Resh Somauroo

Resh Somauroo

  • Senior Lecturer in Scriptwriting
  • Weymouth House W207, Talbot Campus, Fern Barrow, Poole, BH12 5BB
Back to top

Biography

Resh Somauroo is a Lecturer in Screenwriting at Bournemouth University’s Faculty of Media and Communication. His practice-based doctoral research focuses on storytelling, industry practices and ethics in relation to storytelling to children. Other research includes examining application of industry story/script development practices within Higher Education via the highly successful annual ‘Deep Dive’ initiative. Career highlights: BBC (Education Dept.), Channel Four Television (Programme Commissioning, helping oversee the development and production of over 30 programmes a year, plus responsible for his department’s drama development slate), UK Film Council (freelance Script-Editor) and LEGO (International Head of Development for LEGO’s Character & Story division charged with the development and implementation of original stories and characters for use with LEGO play-materials, international marketing campaigns and multi-media activities, helping win numerous international awards).
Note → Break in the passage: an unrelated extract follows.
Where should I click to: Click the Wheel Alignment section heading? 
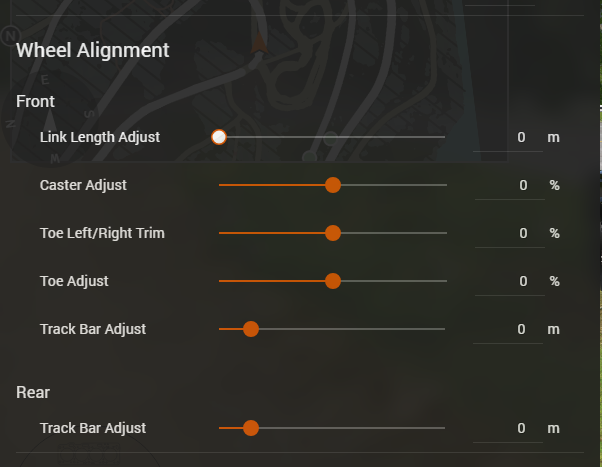93,50
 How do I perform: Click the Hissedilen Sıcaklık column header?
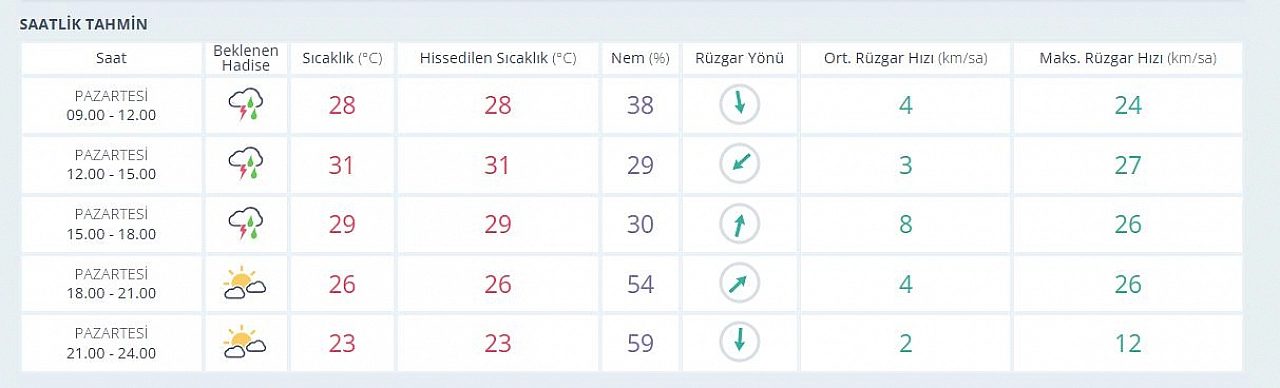[498, 58]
Resh is also an active and full-voting member of B.A.F.T.A.

Research

SCRIPT CAMP (long-term research): This research aims to look at whether it is possible to create a week-long ‘camping experience’ for 1st Year Screenwriting Undergraduates that helps them better understand the key themes and experiences of Life that will in turn enhance their writing and skills as a storyteller.
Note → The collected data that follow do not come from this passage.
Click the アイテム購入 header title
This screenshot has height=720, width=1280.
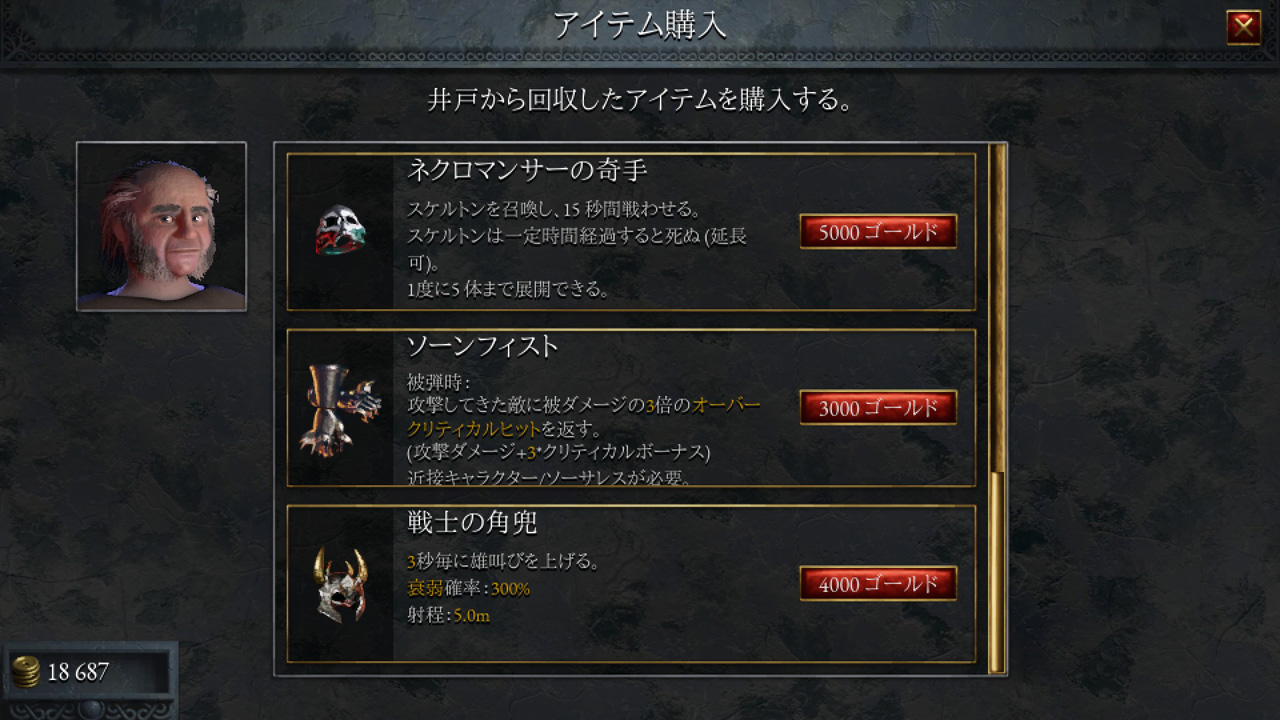click(640, 26)
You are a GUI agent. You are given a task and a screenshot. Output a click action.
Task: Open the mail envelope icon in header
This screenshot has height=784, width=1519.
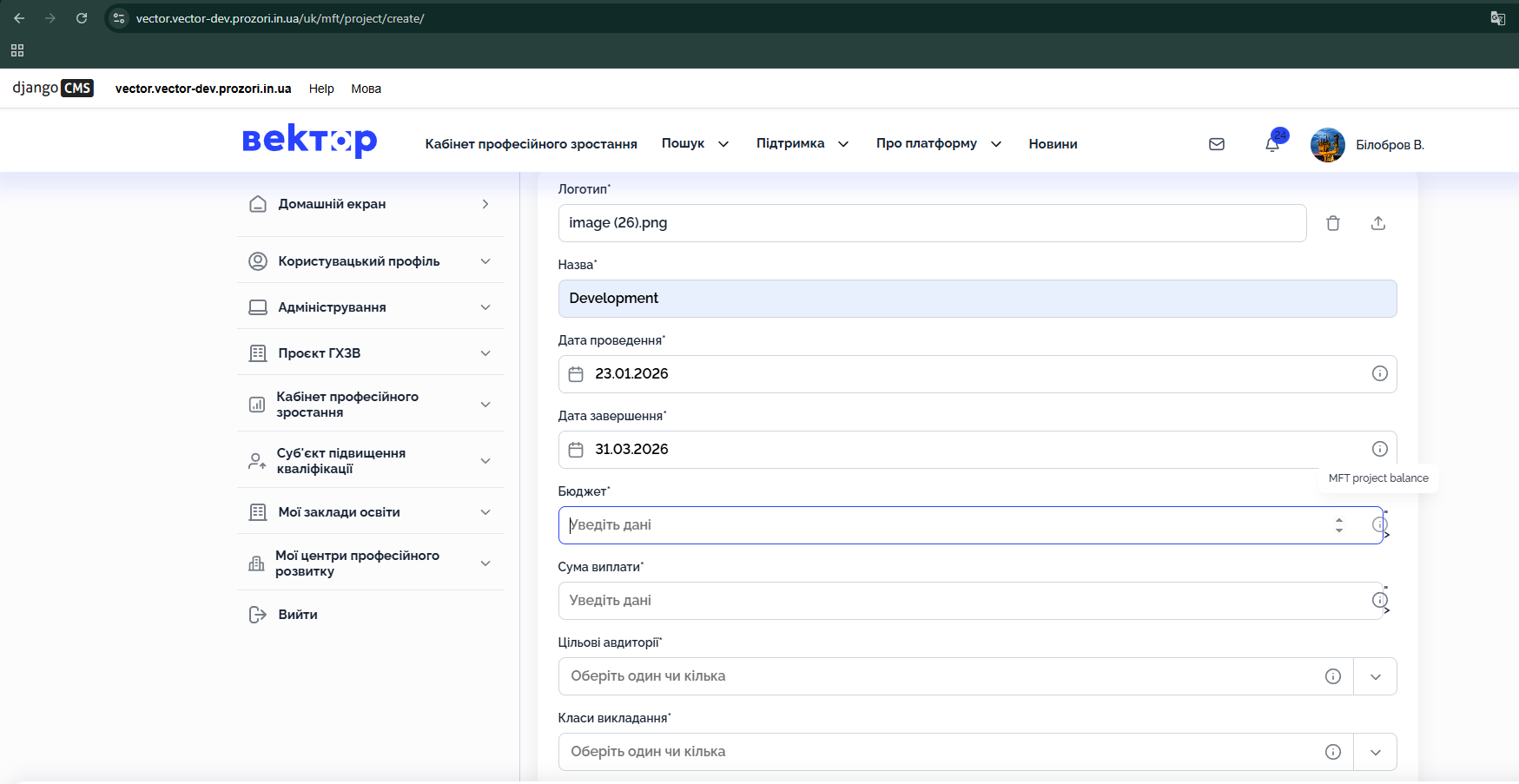click(x=1216, y=144)
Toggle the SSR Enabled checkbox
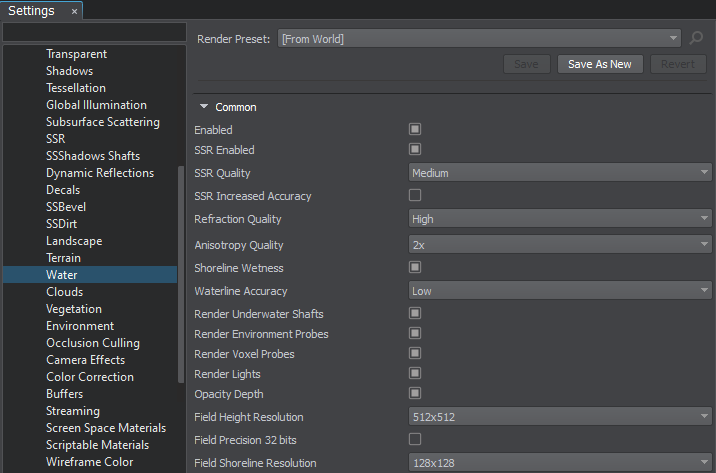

For many decades University’s around the world have sort to train the next generation of Screenwriters. However one of the key challenges nearly all institutions face is the average age of the undergraduate: 18 years old. Regardless of how much of an exemplary job the Universities do in teaching the core writing craft of thematic exploration, character, structure, dialogue et-al, what they cannot give them is life experience from which to write.

I propose to examine whether it is possible to develop a week-long experience in a controlled camping environment, and in collaboration with cross-faculty, interdisciplinary experts, and tapping into some of the pre-existing learnings from Immersive Theatre and corporate team-building, to try and develop fun, engaging (and safe!) exercises, tasks and experiences that take the student on a five-day journey through some of life’s key moments and experiences: birth, early home-life, pre-school, school, friendship, work, marriage, retirement, death - which will in turn enrich their writing work.

This will be a long-term phased research plan, beginning with a feasibility study and contacting key partners before mapping out a detailed process of how this could all be undertaken.

PhD RESEARCH: Reboot/Canon-Refresh – Longevity and Transmedia Children’s Storytelling This practice-based PhD concerns Storytelling and expanding our knowledge of its workings, with the focus being storytelling techniques used to create modern Transmedia Children’s Properties. The PhD output is to address the existing imbalance of ‘rebooting’ over ‘canon-freshment’ in the world of boys-targeted animated action-adventure television properties, and via research explore both the positive and negative aspects of both through an analysis of a selection properties to see if, a) whether it is possible to devise some kind of ‘development tool-kit’ of techniques to deliver enhanced story and property longevity to new properties in development that retain story-continuity (canon) throughout without the need to ‘reboot’, b) explore what might such a ‘development tool kit’ look like, c) test whether such a system could even work via the practice-based artefact (creating an original boys-targeted animated action-adventure television property) and its core components (television series bible, pilot/mid-season scripts, transmedia exploitation strategy) and finally d) reflect on the learnings of this research.